When Nietzsche exclaims that Paul “could make no use at all of the redeemer’s life” (Anti-Christ, 42), Badiou concedes by at least admitting that Paul’s doctrine is certainly not historical.[xxviii]  But these two interpreters of Paul part ways when they assess the implications of Paul’s position:  “If Nietzsche is so violent toward Paul, it is because he is his rival far more than an opponent.”[xxix]  In other words, Badiou characterizes Nietzsche as an individualist and Paul as a universalist.

Nietzsche’s accusation that Paul is promoting the hatred of life is in Badiou’s understanding completely the opposite of the apostle’s teaching:

[Paul is the one] for whom it is here and now that life takes revenge on death, here and now that we can live affirmatively, according to the spirit, rather than negatively, according to the flesh, which is thought of death.  For Paul, the Resurrection is that on the basis of which life’s center of gravity resides in life, whereas previously, being situated in the Law, it organized life’s subsumption by death.[xxx]

Against a major stream of historical Christian theology, Badiou agrees with Nietzsche that suffering and death ought not be conceived as redemptive.  This is not  where Badiou and Nietzsche differ.  Badiou supports his own analysis in defense of Paul by pointing out the chronology of the Gospels and Paul’s epistles.  If there is a disparity, the Gospels cannot be said to have been the “originals,” because their authorship is dated some twenty years later.  This would seem to weaken Nietzsche’s claim that Jesus was misappropriated by Paul.  Nietzsche isn’t concerned with textual criticism though, and he admits as much.

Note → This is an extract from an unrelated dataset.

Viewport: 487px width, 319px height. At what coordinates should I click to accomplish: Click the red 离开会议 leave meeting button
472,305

And regarding the individualist/universalist distinction noted above, Badiou underscores Nietzsche’s disgust with Paul’s rebellion against “everything privileged” (Anti-Christ, 46).  But unlike Nietzsche, Badiou welcomes this aspect of Paul – as should be expected based on his philosophy of the Event – by holding tightly to the belief that “God shows no partiality” (Rom 2.10):

“[T]he Christ-event establishes the authority of a new subjective path over future eras.  The fact that we must serve a truth procedure is not to be confused with slavery [something Nietzsche seems to project onto Paul, according to Badiou], which is precisely that from which we are forever released insofar as we all become son of what has happened to us.  The relation between lord and servant differs absolutely between master and disciple, as well as from that between owner and slave.  It is not a relation of personal, or legal, dependence.  It is a community of destiny in that moment in which we have to become a “new creator.”  That is why we need retain of Christ only what ordains this destiny, which is indifferent to the particularities of the living person: Jesus is resurrected; nothing else matters, so that Jesus becomes like an anonymous variable, a “someone” devoid of predicative traits, entirely absorbed by his resurrection.”[xxxi]

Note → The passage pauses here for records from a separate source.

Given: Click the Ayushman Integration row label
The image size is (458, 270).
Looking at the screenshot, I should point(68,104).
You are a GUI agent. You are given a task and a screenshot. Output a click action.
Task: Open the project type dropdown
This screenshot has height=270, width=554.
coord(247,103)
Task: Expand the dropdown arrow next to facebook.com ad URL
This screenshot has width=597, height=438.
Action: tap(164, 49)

Paul emphasizes rupture rather than continuity with Judaism in Badiou’s reading.  Contrarily, despite the fact that both Badiou and Agamben wish to employ Paul for contemporary political purposes, Agamben locates in Paul’s writing a concept of “messianic time,” which is a way of relating to time in the now, irrespective of the evental truth proclaimed by Badiou.  Moreover, identity is not subordinated for Agamben to the degree that it is for Badiou.  It is suspended, rather than directly overcome, and certainly not erased.  Without giving a satisfactory overview of Agamben’s position, and hopefully in spite of his bias, Zizek’s rhetoric can perhaps further illuminate some of the differences between Badiou and Agamben:

“What if the way to found a new religion is precisely through bringing the preceding logic (in this case, of Jewish messianism) to its end?  What if the only way to invent a new universality is precisely through overcoming the old divisions with a new, more radical division which introduces an indivisible remainder into the social body?  What if the proclamation of a new identity and of a new vocation can take place only if it functions as the revoking of every identity and every vocation?  What if the truly radical critique of the Law equals its opening toward a se beyond every system of law?  Furthermore, when Agamben introduces the triad of Whole, Part, and Remainder, is he not following the Hegelian paradox of a genus which has only one species, the other species being the genus itself?  The remainder is nothing other than the excessive element which gives body to the genus itself, the Hegelian “reflexive determination” in the guise of which the genus encounters itself within its species.”[xxxii]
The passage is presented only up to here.